===== Text to read
Mayur Uniquoters ~ Market Leader in Indian Synthetic Leather Market

Thanks to Indias Big CAD rupee will remain under pressure for long giving benefits to Indian exporters specially in manufacturing & IT sectors.its rare to find quality co in Indias manufacturing sector. Mayur could be one of those cos thanks to

1)Ethical Promoters.

2)Who have walked the talk

3)India’s big edge in low cost manufacturing Artificial leather

4)Huge size of opportunity in exports & domestic consumption sector

5)Reasonable valuations

6)Reasonable dividend yield

7)Natural Leather becoming more expensive every day

8)Artificial leather not only cheaper but with more range,design,color,very less wastage

9)Able to give tough competition to China due to sharp run up in Yuan, Labour cost becoming expensive,environment norms now being very stringent

  1. Several synthetic leather plants being closed in USA & west & now even China getting impacted.
==========
Written problem 1 - Quote the text on Mayur Uniquoters between "9)Able to give" and "China getting impacted.", inclusive.
Written problem 2 - How many lines of the records contain the string "point", with case counting? Give only the number.
The records that follow bear no relation to the text on Mayur Uniquoters.
===== The data
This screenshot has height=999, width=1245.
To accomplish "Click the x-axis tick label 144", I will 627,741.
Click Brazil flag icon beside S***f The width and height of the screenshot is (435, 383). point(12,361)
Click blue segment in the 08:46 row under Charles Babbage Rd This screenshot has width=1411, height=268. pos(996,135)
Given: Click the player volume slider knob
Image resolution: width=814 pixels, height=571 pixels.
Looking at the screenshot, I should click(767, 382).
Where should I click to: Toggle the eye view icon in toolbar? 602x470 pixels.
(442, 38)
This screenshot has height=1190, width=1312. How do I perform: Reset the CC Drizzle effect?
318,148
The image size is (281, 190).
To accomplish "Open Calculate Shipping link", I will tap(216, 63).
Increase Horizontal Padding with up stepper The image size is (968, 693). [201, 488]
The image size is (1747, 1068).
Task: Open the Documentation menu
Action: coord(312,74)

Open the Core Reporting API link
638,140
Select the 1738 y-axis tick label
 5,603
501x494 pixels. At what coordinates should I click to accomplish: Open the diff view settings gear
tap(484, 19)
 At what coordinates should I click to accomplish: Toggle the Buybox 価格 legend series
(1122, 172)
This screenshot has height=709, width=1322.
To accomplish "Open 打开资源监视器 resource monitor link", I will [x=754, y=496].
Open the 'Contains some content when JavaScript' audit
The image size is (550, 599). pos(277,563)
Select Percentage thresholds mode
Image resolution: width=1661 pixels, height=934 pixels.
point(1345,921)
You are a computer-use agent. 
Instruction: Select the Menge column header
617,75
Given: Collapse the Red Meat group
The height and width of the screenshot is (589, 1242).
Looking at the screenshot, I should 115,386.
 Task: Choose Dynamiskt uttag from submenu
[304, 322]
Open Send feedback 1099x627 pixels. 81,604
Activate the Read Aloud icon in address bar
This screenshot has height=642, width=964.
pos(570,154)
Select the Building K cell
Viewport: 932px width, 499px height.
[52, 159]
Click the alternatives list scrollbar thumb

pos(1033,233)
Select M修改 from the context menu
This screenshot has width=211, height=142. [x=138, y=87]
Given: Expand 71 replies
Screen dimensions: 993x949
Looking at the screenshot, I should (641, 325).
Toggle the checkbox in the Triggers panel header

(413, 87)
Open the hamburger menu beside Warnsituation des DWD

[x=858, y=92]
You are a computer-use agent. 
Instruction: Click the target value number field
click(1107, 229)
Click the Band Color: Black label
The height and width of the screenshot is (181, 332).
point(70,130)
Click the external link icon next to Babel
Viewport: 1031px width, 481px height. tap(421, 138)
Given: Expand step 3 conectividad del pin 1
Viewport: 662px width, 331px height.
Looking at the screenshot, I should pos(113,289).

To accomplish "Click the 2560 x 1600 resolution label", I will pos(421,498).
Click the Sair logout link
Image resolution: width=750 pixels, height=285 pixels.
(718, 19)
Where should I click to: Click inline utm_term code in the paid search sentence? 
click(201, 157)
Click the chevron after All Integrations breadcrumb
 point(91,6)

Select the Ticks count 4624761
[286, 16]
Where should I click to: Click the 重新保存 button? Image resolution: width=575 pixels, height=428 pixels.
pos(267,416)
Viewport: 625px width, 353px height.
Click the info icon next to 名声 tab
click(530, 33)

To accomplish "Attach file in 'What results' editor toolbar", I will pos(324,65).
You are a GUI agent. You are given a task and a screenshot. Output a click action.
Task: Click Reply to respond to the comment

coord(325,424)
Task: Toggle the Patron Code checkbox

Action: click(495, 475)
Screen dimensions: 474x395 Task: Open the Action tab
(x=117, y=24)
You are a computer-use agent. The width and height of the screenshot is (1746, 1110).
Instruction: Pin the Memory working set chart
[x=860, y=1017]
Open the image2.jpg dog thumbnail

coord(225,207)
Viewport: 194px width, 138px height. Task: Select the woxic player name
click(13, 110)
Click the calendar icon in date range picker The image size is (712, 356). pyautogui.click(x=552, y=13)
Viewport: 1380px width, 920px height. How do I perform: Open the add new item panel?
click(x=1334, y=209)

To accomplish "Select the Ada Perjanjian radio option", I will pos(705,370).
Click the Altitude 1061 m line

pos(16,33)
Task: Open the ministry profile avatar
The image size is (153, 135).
==========
Task result 1 -
9)Able to give tough competition to China due to sharp run up in Yuan, Labour cost becoming expensive,environment norms now being very stringent

  1. Several synthetic leather plants being closed in USA & west & now even China getting impacted.

Task result 2 - 4